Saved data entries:
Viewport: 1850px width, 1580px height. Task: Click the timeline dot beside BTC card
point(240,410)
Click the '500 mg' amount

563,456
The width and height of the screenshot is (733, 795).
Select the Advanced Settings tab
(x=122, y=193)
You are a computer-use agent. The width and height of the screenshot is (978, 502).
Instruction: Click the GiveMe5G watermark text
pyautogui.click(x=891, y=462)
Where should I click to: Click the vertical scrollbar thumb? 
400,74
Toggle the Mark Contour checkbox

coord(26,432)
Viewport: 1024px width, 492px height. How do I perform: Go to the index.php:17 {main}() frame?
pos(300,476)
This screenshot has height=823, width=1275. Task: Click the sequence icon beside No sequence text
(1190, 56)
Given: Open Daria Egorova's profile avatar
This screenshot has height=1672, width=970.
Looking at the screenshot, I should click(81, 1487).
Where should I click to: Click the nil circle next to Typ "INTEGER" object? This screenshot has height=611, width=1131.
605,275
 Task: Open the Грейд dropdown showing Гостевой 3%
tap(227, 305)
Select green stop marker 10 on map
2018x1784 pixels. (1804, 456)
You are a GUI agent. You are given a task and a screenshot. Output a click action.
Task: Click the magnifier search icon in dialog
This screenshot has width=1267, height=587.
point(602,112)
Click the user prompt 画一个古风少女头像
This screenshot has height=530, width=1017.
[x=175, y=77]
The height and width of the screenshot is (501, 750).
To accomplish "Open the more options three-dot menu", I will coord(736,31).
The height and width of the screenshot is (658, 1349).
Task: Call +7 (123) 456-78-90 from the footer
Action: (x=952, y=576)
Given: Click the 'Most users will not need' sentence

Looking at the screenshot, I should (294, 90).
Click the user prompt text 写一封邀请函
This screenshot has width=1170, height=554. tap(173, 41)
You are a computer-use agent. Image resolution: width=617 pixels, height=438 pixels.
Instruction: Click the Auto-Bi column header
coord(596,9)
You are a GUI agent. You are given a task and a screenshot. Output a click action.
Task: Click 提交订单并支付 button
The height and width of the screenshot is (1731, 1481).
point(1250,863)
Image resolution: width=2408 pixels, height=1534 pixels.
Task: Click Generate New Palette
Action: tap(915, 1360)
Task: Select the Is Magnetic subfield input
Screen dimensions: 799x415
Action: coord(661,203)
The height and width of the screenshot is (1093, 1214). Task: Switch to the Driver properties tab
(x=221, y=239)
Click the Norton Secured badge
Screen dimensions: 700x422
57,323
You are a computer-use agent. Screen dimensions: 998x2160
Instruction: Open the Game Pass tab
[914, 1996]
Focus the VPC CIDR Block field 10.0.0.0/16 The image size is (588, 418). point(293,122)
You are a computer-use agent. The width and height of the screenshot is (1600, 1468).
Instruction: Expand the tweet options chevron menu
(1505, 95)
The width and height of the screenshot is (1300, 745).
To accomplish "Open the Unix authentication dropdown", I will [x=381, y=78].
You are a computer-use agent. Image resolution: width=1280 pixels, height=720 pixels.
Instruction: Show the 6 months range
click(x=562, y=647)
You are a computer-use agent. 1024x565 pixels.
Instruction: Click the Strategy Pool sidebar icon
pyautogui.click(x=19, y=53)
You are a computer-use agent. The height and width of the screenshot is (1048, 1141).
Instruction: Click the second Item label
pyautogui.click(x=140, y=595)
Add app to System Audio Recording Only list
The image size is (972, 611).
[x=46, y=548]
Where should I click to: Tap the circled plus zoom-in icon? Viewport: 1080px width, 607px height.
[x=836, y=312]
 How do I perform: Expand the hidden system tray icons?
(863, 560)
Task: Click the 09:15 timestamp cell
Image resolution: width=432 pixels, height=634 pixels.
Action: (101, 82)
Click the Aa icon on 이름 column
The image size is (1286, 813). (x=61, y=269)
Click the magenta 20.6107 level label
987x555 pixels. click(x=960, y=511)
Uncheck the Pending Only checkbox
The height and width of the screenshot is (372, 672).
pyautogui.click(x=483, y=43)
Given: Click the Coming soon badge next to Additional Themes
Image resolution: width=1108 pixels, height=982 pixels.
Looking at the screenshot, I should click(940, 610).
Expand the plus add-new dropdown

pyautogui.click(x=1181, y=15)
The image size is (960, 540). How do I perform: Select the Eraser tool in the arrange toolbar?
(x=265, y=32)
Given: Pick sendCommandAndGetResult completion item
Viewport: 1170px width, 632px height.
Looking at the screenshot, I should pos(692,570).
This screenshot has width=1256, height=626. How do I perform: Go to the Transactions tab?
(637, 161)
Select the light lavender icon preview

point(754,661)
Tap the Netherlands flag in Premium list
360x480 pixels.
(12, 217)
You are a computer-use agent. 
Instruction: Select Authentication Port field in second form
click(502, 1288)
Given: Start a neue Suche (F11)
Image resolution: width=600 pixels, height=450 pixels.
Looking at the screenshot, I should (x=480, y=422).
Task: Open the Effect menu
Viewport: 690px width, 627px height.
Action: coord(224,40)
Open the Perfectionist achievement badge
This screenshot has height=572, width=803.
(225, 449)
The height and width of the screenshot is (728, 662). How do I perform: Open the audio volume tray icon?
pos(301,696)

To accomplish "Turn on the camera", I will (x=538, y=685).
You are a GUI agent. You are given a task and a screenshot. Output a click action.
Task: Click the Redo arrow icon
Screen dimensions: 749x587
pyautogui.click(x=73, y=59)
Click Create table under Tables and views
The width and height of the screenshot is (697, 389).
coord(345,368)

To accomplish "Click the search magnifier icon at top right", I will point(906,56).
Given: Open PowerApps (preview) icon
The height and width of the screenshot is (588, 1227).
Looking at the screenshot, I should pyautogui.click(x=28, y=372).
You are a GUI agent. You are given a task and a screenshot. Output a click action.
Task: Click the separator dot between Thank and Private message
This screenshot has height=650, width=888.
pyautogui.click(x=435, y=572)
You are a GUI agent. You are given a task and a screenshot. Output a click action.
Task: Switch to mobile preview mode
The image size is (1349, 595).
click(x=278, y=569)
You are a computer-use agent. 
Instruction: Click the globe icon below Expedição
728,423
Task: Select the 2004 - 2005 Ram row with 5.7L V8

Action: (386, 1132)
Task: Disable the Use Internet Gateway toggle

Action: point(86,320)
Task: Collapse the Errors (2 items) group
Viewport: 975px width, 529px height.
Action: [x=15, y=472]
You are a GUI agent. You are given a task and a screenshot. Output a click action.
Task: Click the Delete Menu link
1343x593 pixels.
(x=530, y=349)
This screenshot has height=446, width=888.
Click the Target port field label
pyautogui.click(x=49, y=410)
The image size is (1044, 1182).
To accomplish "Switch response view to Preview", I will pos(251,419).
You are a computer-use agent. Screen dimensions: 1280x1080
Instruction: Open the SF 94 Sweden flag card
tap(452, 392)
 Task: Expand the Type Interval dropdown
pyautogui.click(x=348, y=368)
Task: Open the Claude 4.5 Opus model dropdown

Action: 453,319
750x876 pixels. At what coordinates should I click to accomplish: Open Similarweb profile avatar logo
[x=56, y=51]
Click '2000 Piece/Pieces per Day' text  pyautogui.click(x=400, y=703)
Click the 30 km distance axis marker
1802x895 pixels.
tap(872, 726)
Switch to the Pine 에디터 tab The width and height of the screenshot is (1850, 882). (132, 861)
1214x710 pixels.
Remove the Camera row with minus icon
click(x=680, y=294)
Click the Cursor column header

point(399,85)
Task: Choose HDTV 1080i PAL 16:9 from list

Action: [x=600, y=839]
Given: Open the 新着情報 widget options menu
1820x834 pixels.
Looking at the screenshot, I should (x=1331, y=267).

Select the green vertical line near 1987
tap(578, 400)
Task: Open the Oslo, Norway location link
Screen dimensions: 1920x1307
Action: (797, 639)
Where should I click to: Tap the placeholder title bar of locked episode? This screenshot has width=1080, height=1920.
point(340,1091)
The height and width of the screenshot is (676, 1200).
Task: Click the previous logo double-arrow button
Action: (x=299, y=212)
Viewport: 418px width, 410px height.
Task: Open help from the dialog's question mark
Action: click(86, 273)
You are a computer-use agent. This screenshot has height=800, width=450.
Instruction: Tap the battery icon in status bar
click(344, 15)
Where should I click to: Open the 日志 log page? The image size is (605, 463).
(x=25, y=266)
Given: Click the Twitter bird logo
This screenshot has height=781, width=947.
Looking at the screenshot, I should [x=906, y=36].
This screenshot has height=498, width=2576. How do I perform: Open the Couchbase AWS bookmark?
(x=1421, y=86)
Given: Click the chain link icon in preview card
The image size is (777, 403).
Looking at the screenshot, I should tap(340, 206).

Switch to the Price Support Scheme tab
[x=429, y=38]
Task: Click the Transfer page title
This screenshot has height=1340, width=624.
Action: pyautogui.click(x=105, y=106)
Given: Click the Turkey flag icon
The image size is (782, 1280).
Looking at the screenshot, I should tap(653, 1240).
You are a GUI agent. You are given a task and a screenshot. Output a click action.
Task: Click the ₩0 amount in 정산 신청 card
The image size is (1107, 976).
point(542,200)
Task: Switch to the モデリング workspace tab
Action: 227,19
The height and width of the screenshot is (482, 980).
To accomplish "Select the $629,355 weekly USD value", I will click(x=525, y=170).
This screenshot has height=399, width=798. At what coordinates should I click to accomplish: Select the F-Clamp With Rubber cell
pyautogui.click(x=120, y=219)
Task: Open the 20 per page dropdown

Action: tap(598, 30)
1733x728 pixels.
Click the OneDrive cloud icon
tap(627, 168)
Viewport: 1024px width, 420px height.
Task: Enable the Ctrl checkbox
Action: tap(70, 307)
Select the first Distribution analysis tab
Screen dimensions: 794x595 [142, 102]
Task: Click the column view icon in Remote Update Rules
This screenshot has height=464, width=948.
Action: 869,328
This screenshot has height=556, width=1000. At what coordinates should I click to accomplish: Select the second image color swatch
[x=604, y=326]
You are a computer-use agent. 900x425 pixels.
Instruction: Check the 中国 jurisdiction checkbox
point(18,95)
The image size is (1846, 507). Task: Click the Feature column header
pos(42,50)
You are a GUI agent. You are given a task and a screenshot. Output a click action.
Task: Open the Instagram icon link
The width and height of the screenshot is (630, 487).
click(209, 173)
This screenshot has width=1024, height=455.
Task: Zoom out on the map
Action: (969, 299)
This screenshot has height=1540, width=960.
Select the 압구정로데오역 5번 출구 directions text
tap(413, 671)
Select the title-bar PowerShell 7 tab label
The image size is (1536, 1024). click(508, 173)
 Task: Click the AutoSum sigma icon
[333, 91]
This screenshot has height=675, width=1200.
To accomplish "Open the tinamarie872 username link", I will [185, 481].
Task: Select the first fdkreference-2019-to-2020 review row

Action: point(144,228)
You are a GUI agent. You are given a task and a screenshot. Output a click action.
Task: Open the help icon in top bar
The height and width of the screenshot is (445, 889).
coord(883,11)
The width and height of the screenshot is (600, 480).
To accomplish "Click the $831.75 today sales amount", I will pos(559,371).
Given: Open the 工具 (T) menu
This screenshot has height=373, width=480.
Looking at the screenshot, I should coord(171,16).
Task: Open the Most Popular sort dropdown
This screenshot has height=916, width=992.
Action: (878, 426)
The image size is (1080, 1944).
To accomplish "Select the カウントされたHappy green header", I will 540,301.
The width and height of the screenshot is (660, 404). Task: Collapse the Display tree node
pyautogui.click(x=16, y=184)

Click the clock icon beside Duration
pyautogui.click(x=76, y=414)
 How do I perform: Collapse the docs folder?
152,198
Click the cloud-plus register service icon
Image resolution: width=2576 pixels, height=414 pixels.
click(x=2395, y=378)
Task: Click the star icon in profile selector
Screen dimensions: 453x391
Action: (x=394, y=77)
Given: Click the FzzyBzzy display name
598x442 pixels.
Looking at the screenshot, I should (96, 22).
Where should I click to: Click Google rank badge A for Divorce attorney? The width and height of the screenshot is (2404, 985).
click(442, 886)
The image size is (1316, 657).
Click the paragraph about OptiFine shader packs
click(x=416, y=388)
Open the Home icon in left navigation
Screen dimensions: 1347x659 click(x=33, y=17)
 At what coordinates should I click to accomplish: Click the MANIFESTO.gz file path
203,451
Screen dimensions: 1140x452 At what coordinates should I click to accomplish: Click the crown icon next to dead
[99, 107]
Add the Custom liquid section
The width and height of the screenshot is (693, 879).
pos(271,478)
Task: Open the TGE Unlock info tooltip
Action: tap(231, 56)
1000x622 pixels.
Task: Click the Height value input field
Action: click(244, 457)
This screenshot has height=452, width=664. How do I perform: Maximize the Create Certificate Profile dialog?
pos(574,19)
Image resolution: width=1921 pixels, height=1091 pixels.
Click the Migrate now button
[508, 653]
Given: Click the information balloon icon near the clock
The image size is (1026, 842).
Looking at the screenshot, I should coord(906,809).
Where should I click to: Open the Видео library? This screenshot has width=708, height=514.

## [Task objective]
Only the lines with "computer" are needed; find them in the records and copy each one.

## [Answer for this exercise]
You are a computer-use agent. The width and height of the screenshot is (978, 502).
You are a computer-use agent. Image resolution: width=617 pixels, height=438 pixels.
You are a computer-use agent. Screen dimensions: 998x2160
You are a computer-use agent. The width and height of the screenshot is (1600, 1468).
You are a computer-use agent. Image resolution: width=1280 pixels, height=720 pixels.
You are a computer-use agent. 1024x565 pixels.
You are a computer-use agent. The height and width of the screenshot is (1048, 1141).
You are a computer-use agent. 
You are a computer-use agent. 
You are a computer-use agent. Screen dimensions: 1280x1080
You are a computer-use agent. This screenshot has height=800, width=450.
You are a computer-use agent. 900x425 pixels.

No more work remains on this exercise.